A Foreign Land to come Home to: On Migration and Psychoanalysis

This paper examines what psychoanalysis can say about migration, and what it means for psychotherapeutic work with migrants and refugees. Topics addressed include trauma, mourning, depression, melancholia and identity formation. The refugee or migrant faces not only traumatic events and loss experiences from their home country and during flight, but also unexpected phenomena in the country of arrival. Desubjectivization, the decoupling of a language and its effect, given the fact that the unconscious is structured like language, mourning work and the risk of melancholy, the interruption of the Name-of-the-Father, being mirrored and the effect on one’s identity. The migrant is challenged to process trauma and to incorporate it into the framework of life. He must perform mourning work, build a new (shared) Symbolic, and achieve social and psychological integrity. In an analysis, there is the opportunity to be heard, to hear yourself speak, instead of being under scrutiny, to face things, convey movement, to break, and to regain one’s own subjectivity.
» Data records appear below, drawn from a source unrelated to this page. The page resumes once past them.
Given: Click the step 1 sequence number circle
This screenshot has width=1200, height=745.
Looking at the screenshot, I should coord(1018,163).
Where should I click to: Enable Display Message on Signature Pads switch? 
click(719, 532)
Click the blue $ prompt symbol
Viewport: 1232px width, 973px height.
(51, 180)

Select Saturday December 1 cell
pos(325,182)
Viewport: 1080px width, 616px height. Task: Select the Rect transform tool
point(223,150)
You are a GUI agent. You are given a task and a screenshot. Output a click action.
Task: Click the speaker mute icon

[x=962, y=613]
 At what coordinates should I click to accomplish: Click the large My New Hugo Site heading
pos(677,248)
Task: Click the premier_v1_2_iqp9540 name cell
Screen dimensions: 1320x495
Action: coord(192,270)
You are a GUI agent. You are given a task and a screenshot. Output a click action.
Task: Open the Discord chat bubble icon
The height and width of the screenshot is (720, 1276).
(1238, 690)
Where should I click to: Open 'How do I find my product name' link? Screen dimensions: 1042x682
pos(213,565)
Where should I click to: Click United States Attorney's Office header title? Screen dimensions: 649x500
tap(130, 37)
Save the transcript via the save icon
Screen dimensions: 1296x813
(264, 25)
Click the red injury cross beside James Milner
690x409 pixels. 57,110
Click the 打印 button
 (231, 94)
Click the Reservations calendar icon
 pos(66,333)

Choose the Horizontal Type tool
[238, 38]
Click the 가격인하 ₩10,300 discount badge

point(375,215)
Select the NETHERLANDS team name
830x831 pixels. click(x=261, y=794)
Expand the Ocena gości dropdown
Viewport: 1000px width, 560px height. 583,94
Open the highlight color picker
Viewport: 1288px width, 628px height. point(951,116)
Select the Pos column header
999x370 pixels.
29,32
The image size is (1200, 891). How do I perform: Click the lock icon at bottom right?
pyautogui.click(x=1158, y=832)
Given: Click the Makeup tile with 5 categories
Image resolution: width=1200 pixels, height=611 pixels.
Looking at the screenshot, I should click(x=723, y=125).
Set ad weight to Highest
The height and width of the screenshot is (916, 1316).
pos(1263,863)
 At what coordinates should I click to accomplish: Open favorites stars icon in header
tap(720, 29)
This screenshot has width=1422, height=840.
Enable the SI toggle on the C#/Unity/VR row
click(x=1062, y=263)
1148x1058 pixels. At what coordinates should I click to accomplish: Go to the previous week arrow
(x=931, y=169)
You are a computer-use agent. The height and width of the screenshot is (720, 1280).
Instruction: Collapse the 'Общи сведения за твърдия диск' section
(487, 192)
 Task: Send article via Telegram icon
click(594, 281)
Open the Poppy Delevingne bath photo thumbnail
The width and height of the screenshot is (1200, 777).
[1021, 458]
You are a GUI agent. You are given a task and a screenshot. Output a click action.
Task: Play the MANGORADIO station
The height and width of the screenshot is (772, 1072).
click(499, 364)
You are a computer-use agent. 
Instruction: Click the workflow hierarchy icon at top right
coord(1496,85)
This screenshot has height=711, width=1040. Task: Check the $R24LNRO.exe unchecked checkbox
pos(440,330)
The Transmission of Trauma

Arising from the work of Fonagy and others, the question of the transmission of the effects of trauma is examined, particularly in the context of holocaust trauma and the survivors. Possible mechanisms are explored and the place of Freud’s notion of deferred action is discussed and the mode of its possible operation in this context. It is suggested that this notion offers a more specifically psychoanalytic and more adequate approach to exploring what is operative here. Transmission is considered as a possible case of nachtraglichkeit, which might offer a better account of the phenomena being explored. The implications of the above for the particular trauma that is the reality of death are alluded to and it is suggested that the trauma is commonly dealt with through the mechanism of deferred action.